El último y pintoresco síntoma de esta pulsión que denigra a las instancias representativas ha sido el nombramiento de un militar jubilado como vicepresidente del Gobierno valenciano. Los militares tienen tanto derecho como cualquier otro ciudadano a participar en política, y deseamos a Gan Pampols todo el éxito en el desempeño de las tareas de reconstrucción en los municipios devastados. Pero aparte del hecho de que no se recuerde antecedente similar desde tiempos de Gutiérrez Mellado en plena Transición, llama la atención la insistencia con la que el teniente general afirma que “no aceptará directrices políticas”. ¿Entonces de dónde le vendrán las directrices? ¿De la divina providencia? ¿Prescindirá del control parlamentario? Cuando haya que decidir cuándo y dónde se ponen los recursos públicos para devolver la normalidad a miles de ciudadanos, ¿quién fijará los criterios? ¿Él? ¿Se dará prioridad a los pequeños comerciantes frente a los grandes? ¿A los niños o a los mayores? ¿La Consejería de Hacienda no tendrá nada que decir? ¿Tampoco el Gobierno de Sánchez o la Unión Europea?

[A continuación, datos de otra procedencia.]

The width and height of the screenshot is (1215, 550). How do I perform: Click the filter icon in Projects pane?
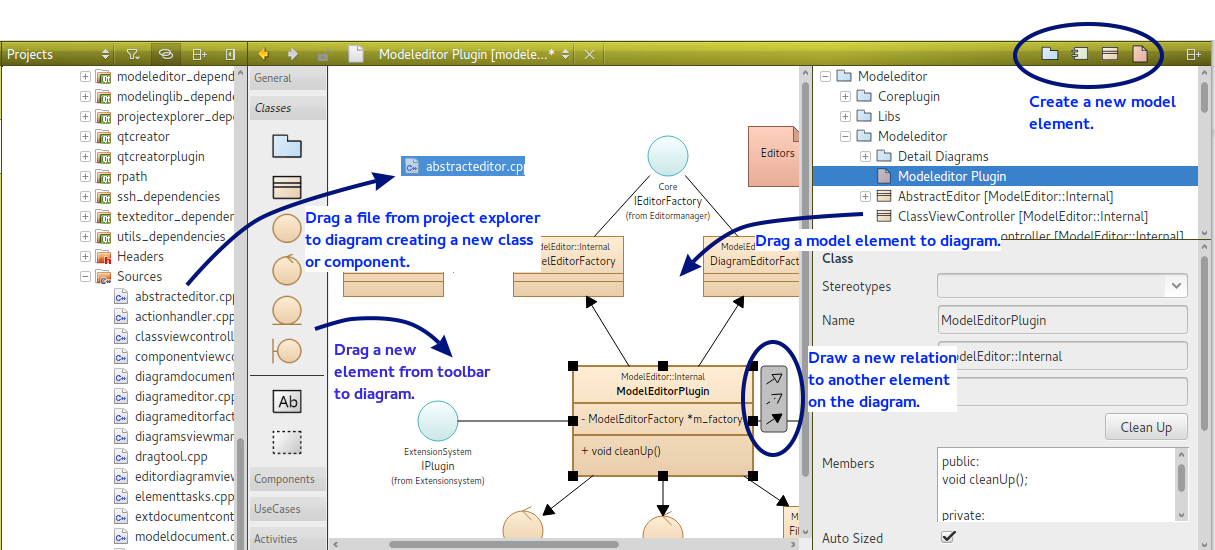(133, 54)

El Partido Popular, preso de su lucha electoral agónica con la ultraderecha, se presta con gusto al frenesí antipolítico
Es obvio que los propios políticos tienen responsabilidad en el desprestigio de su profesión, y no ayudan ni la marrullería, ni la bronca en los hemiciclos ni el trapicheo que observamos con frecuencia en las negociaciones parlamentarias. Tampoco el recurso constante por parte de esos mismos políticos a los tribunales, concediendo un poder omnímodo a los jueces, cuyo corporativismo es, además, paradigmático.
Pero la fealdad de esos comportamientos no debería ocultar la belleza y las bondades de un sistema democrático que funciona como ningún otro podría hacerlo. Ya se sabe lo de Churchill ante los Comunes en 1947: “Se ha dicho que la democracia es la peor forma de Gobierno exceptuando todas aquellas formas que se han probado de vez en cuando…”. Quien salvó al pueblo fueron los funcionarios y las funcionarias: los militares bajo el mando de una ministra; los bomberos organizados por alcaldes o consejeras; los policías y las técnicas de Protección Civil ordenados por la autoridad correspondiente; también, claro, los voluntarios y los vecinos, que pueden canalizar su generosidad gracias a un sistema sometido a leyes y procedimientos que proporcionan las instituciones políticas.
La chispa que permite pasar de la democracia representativa a la dictadura es la conexión emocional entre “el pueblo” y el caudillo que se arroga su representación. Está pasando ya en Estados Unidos, una nación que se pretendía paradigma de la tradición democrática y que no ha conocido dictadores en su corta historia. Y pasará en España si no nos cuidamos, desde el rey hasta el último funcionario público, de salvaguardar el inmenso valor de lo público. Quien salva al pueblo es el Estado que el pueblo forma. Lo demás es el monstruoso populismo que nos acecha.
Allí estuvieron los reyes de España, quizá sin quererlo, alimentando la idea nefasta que se apodera del mundo en este tiempo de neofascismo rampante: las instituciones representativas no son capaces de responder a las necesidades ciudadanas. Y hay que recurrir a las que no lo son: a los jueces, a los militares, a los reyes, a los valientes voluntarios autogestionados, a los medios de comunicación (que curiosa “coincidencia” esa entrevista improvisada de Carlos Alsina con la reina que diluyó el cordón de seguridad durante algunos segundos…). “El pueblo salva al pueblo” en ausencia de los políticos paniaguados y perezosos. El pueblo es virtuoso y la política vil, por definición.